» **WORK TASK**
Go through the lines below and retype each one exactly.

Records contained in a dataset
*** Block opens ***

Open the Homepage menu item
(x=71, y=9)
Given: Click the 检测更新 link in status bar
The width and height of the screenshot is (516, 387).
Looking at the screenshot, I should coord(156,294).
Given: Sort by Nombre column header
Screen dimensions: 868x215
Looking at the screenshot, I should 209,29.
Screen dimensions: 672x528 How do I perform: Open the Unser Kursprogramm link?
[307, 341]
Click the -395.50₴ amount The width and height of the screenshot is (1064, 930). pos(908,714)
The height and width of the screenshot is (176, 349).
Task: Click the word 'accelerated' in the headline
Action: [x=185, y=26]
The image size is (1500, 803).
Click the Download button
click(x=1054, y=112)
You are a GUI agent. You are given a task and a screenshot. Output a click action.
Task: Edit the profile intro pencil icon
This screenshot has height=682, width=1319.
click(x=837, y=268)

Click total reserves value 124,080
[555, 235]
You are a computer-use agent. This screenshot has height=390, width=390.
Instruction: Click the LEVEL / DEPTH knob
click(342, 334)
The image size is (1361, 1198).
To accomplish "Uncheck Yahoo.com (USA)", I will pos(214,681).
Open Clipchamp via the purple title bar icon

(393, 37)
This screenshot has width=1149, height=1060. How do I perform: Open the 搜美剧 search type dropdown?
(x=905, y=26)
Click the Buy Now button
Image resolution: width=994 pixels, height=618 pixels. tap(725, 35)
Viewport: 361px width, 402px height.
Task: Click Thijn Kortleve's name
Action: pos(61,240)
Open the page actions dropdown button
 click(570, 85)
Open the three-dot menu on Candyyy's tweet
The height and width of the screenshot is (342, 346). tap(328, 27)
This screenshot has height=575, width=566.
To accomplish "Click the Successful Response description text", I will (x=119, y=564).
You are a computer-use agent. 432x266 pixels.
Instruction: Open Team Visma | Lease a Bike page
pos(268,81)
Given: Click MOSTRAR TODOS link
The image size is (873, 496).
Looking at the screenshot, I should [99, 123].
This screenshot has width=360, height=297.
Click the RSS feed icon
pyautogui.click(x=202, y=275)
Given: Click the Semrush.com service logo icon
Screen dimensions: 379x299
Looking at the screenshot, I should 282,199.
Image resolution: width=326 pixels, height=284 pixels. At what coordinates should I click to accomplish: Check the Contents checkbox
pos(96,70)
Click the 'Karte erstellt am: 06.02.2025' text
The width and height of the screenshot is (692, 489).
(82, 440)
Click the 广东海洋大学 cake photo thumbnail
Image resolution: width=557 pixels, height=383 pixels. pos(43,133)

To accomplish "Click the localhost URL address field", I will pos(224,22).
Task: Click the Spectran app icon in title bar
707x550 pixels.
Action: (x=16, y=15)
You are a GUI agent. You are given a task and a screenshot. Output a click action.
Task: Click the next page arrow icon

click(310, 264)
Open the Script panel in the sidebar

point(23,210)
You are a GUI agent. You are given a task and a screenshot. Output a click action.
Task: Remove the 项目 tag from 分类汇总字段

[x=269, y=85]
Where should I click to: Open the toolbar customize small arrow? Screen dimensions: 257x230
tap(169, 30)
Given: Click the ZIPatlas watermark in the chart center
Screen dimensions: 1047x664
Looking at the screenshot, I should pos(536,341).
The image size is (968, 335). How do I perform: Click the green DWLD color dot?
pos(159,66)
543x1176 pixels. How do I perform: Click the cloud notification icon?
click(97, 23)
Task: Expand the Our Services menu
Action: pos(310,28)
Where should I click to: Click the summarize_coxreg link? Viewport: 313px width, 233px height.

*** Block closes ***

» **WRITTEN RESPONSE**
Open the Homepage menu item
(x=71, y=9)
Given: Click the 检测更新 link in status bar
The width and height of the screenshot is (516, 387).
Looking at the screenshot, I should coord(156,294).
Given: Sort by Nombre column header
Screen dimensions: 868x215
Looking at the screenshot, I should 209,29.
Screen dimensions: 672x528 How do I perform: Open the Unser Kursprogramm link?
[307, 341]
Click the -395.50₴ amount The width and height of the screenshot is (1064, 930). pos(908,714)
The height and width of the screenshot is (176, 349).
Task: Click the word 'accelerated' in the headline
Action: [x=185, y=26]
The image size is (1500, 803).
Click the Download button
click(x=1054, y=112)
You are a GUI agent. You are given a task and a screenshot. Output a click action.
Task: Edit the profile intro pencil icon
This screenshot has height=682, width=1319.
click(x=837, y=268)

Click total reserves value 124,080
[555, 235]
You are a computer-use agent. This screenshot has height=390, width=390.
Instruction: Click the LEVEL / DEPTH knob
click(342, 334)
The image size is (1361, 1198).
To accomplish "Uncheck Yahoo.com (USA)", I will pos(214,681).
Open Clipchamp via the purple title bar icon

(393, 37)
This screenshot has width=1149, height=1060. How do I perform: Open the 搜美剧 search type dropdown?
(x=905, y=26)
Click the Buy Now button
Image resolution: width=994 pixels, height=618 pixels. tap(725, 35)
Viewport: 361px width, 402px height.
Task: Click Thijn Kortleve's name
Action: pos(61,240)
Open the page actions dropdown button
 click(570, 85)
Open the three-dot menu on Candyyy's tweet
The height and width of the screenshot is (342, 346). tap(328, 27)
This screenshot has height=575, width=566.
To accomplish "Click the Successful Response description text", I will (x=119, y=564).
You are a computer-use agent. 432x266 pixels.
Instruction: Open Team Visma | Lease a Bike page
pos(268,81)
Given: Click MOSTRAR TODOS link
The image size is (873, 496).
Looking at the screenshot, I should [99, 123].
This screenshot has width=360, height=297.
Click the RSS feed icon
pyautogui.click(x=202, y=275)
Given: Click the Semrush.com service logo icon
Screen dimensions: 379x299
Looking at the screenshot, I should 282,199.
Image resolution: width=326 pixels, height=284 pixels. At what coordinates should I click to accomplish: Check the Contents checkbox
pos(96,70)
Click the 'Karte erstellt am: 06.02.2025' text
The width and height of the screenshot is (692, 489).
(82, 440)
Click the 广东海洋大学 cake photo thumbnail
Image resolution: width=557 pixels, height=383 pixels. pos(43,133)

To accomplish "Click the localhost URL address field", I will pos(224,22).
Task: Click the Spectran app icon in title bar
707x550 pixels.
Action: (x=16, y=15)
You are a GUI agent. You are given a task and a screenshot. Output a click action.
Task: Click the next page arrow icon

click(310, 264)
Open the Script panel in the sidebar

point(23,210)
You are a GUI agent. You are given a task and a screenshot. Output a click action.
Task: Remove the 项目 tag from 分类汇总字段

[x=269, y=85]
Where should I click to: Open the toolbar customize small arrow? Screen dimensions: 257x230
tap(169, 30)
Given: Click the ZIPatlas watermark in the chart center
Screen dimensions: 1047x664
Looking at the screenshot, I should pos(536,341).
The image size is (968, 335). How do I perform: Click the green DWLD color dot?
pos(159,66)
543x1176 pixels. How do I perform: Click the cloud notification icon?
click(97, 23)
Task: Expand the Our Services menu
Action: pos(310,28)
Where should I click to: Click the summarize_coxreg link? Viewport: 313px width, 233px height.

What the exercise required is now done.